There's a few good reasons to throw it out:

1. Avoids pointless discussions like this one. These discussions add
nothing, it's just mindless bike shedding.

Yes.

2. The -property flag *creates* a new kind of error, but doesn't
actually help find real problems with your code. Without properties,
member function access would always be a.b(), and this artificial error
could be avoided.

Yes! I can't believe we have a check that has _zero_ contribution to improving code.
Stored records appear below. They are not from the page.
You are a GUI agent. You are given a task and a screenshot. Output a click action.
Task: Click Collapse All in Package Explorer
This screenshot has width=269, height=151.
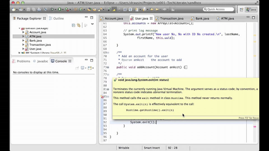73,25
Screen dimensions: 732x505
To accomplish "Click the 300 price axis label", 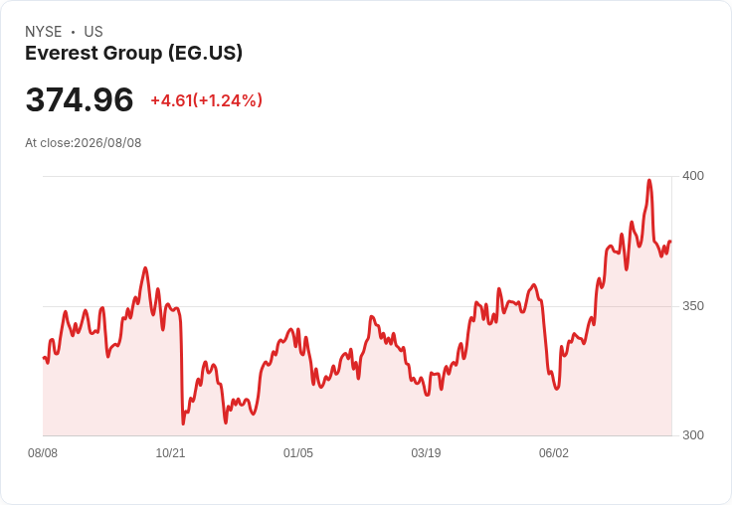I will [x=693, y=435].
3. Properties introduce another thing to remember, with no value ("was
it byKeys, or byKeys()?"). Without properties, it would be byKeys(). No
need to remember.

YES!!!

4. Properties obfuscate code. Is (a.b = c) a variable assignment or
arbitrary function call? Who knows! Is a.b an actual variable? Can I
write &a.b to get its address, or is it a function masquerading as a
variable?

Hm, actually that's not bad.

5. One less language feature to implement, learn, document, debug, and
discuss.

Back to yes.

Is it practical or realistic to throw it out at this stage? I don't
know. But there are reasons to.

Me neither. If I had my way I'd carefully redo the feature to only require @property on rare cases that would otherwise be ambiguous, and make parens optional everywhere else.